*EXCERPTED PASSAGE*.

Daniels and Bianchi grieved their discharges in union arbitration hearings; both were represented by union agent Donald Man’. Marr and Bianchi were longstanding political rivals within the union, having run against each other for office six times and having twice appeared before a union master to settle campaign disputes. Notwithstanding their apparent enmity, when at the end of the arbitration hearing the committee asked Bianchi whether the union had represented him properly and fully, Bianchi answered in the affirmative. Bianchi states in his briefs on appeal that he did so because he wanted to return to work without further delay. Without stating its reasoning, the arbitration committee denied both Daniels’s and Bianchi’s grievances and upheld their discharges from Roadway.

Bianchi then filed unfair labor practices claims against Roadway and the union in a private lawsuit before a federal district court. The jury found in favor of Bianchi on his DFR claim, 1 but this Court reversed, granting Roadway’s motion for judgment as a matter of law. See Bianchi v. Roadway Exp., Inc., 441 F.3d 1278, 1279 (11th Cir.2006) (per curiam). We reasoned that Bianchi had waived any claim that Marr represented him in bad faith by failing to raise it before the arbitration committee.

The General Counsel then filed before the NLRB an unfair labor practice complaint against Roadway and the union, asserting that Bianchi was wrongfully discharged on the basis of protected union activities and that the union breached its DFR towards Bianchi during his grievance proceedings. In March 2008, the ALJ dismissed the DFR claim against the union and upheld Bianchi’s discharge from Roadway. On review, the NLRB (1) affirmed the ALJ’s conclusion that issue preclusion did not bar the General Counsel from as *840 serting a breach of the DFR as a basis for declining to defer to the arbitration results; (2) affirmed the ALJ’s findings that the arbitration results were not the product of a fair and regular proceeding and that Roadway violated section 8 of the NLRA by discharging Bianchi; and (3) reversed the ALJ’s finding that the union had not breached its DFR toward Bianchi. Accordingly, the NLRB awarded Bianchi seven years of backpay and ordered Roadway to reinstate him. Roadway and the union now petition for review of the NLRB decision.

*DATA SHOWN*.
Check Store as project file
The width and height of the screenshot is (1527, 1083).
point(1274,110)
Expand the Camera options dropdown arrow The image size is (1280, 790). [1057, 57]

*WRITTEN INSTRUCTION*.
Answer these from the court excerpt about Bianchi's discharge:
1. When the arbitration committee asked Bianchi whether the union had represented him properly and fully, how did he answer?
2. Whose motion did the Court grant when it reversed the jury's finding for Bianchi on his DFR claim?
3. How many years of backpay did the NLRB award Bianchi?

*TASK ANSWER*.
1. He answered in the affirmative.
2. Roadway's motion for judgment as a matter of law.
3. Seven years.